NJSEA’s appraisal of $1.818 million was premised upon a highest and best use of the subject property for passive recreation.  Kearny’s valuation was premised upon continued use of the municipal property as a landfill and the income achievable from that use for a period of years.  Critically, the Town’s appraisal assumed that a prospective purchaser would assemble Kearny’s property with the portion of the landfill already owned by NJSEA and continue the landfill operation, and concluded that  the value of the entire assembled Keegan Landfill was  $23,430,000.

Prior to trial, NJSEA served expert reports rebutting the Kearny’s highest and best use contentions and nineteen days later, Kearny for the first time made an unsuccessful request for a jury trial, as opposed to the normal practice of  filing its jury demand at the inception of the case or with its notice of appeal from the award of the condemnation commissioners.  The case went to trial in October 2018 and the trial judge, sitting as the fact finder, rejected the Town’s valuation entirely.   While the sole  issue at trial was the value of Kearny’s property alone on the date of valuation, the Town’s appraiser apparently allocated the total value of the entire landfill which was  assumed assembled or operated in conjunction with NJSEA.

Whether used in conjunction with the NJSEA property or alone, the Town assumed all the burdens of proving a “reasonable probability” case dependent upon satisfaction of the four tests for highest and best use, i.e., that the use was 1) legally permissible, 2) physically possible, 3) financially feasible, and 4) maximally productive.  As the opinion makes plain, this was going be a difficult proposition to prove.

The trial court found no evidence of a single sale of a public landfill to a private entity, and also found no reason to assume a hypothetical buyer would be permitted to concurrently use the separate parcels.    The trial court also found that a landfill could not be operated solely on the Kearny portion as that would require too many significant alterations.  The court accepted NJSEA’s appraiser’s testimony that the property was best suited for passive recreation.

On appeal, the appellate tribunal recognized that trial court fact findings will not be disturbed unless the court is convinced that those findings and conclusions are so manifestly unsupported by or inconsistent with the competent, relevant and reasonably credible evidence as to offend the interests of justice.  The appellate court affirmed the trial court’s judgment.

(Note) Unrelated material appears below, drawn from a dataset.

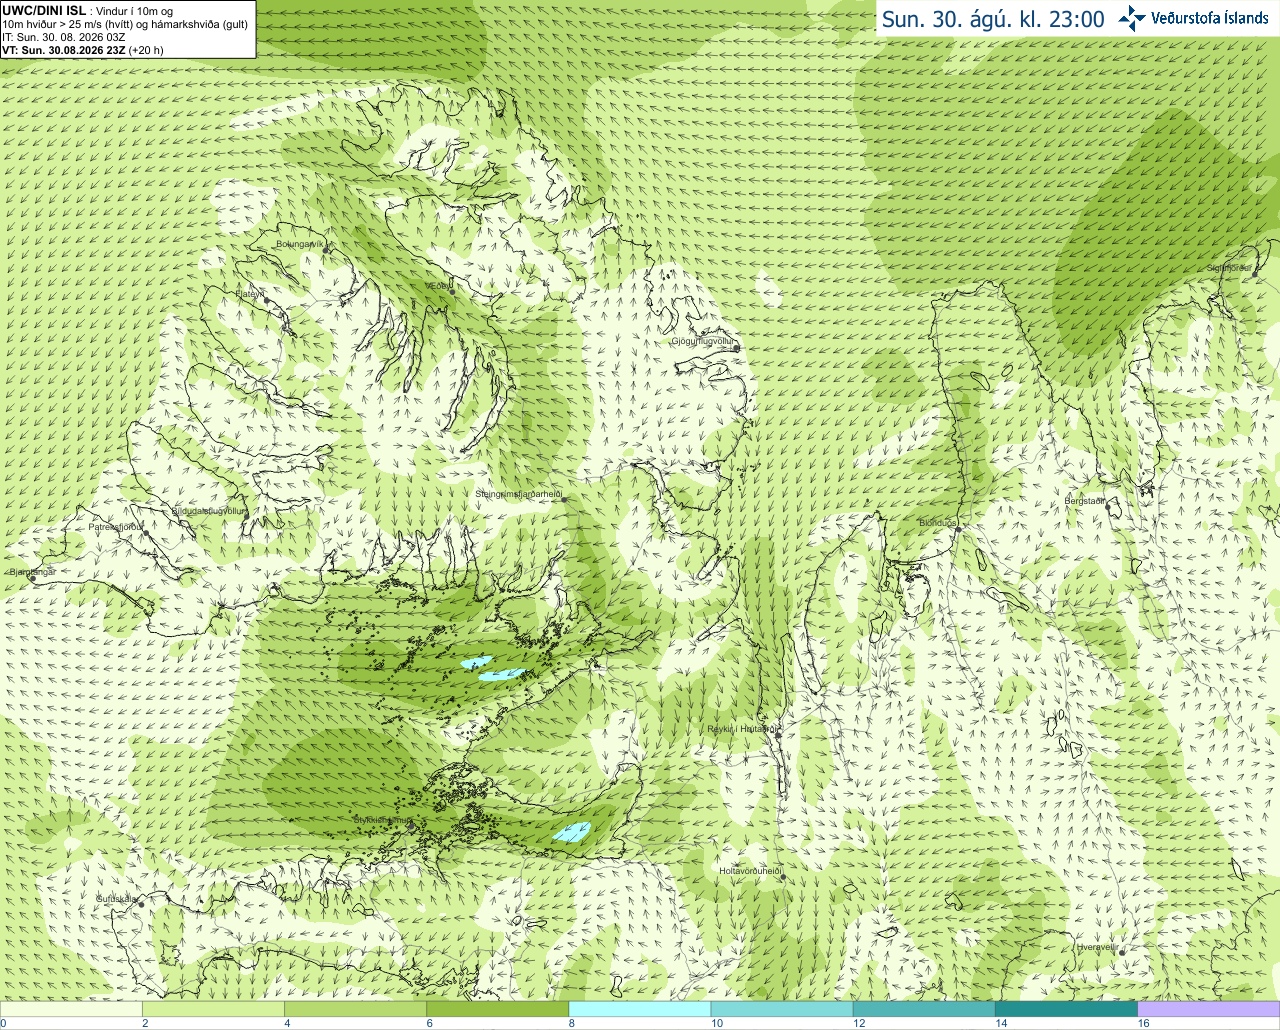Click the 16+ purple legend swatch
Image resolution: width=1280 pixels, height=1030 pixels.
coord(1208,1009)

This opinion speaks to the difficulties presented in valuation of a special purpose properties and the legal and factual hurdles confronting the proponent of a use requiring a demonstration of the reasonable probability of overcoming those hurdles (here, permits, approvals, assemblage, financial feasibility and physical constraints). While this type of valuation can be submitted and proven, care must be exercised by the appraiser in assuring that the appraisal report is not premised on speculation, or a net opinion.  Another lesson is that, once upon a time, Kearny anticipated a cost-free clean-up of its landfill property, creation of parks and recreation for the benefit of its residents on a remediated landfill.  The town rejected efforts to extend the life of the landfill intended to defray the costs of remediation, and ended up with a check for $1.818 million but lost of control of the site to NJSEA.  The opinion does not discuss what liability, if any, NJSEA sought or will seek to impose upon Kearny for the cost of environmental remediation of the property.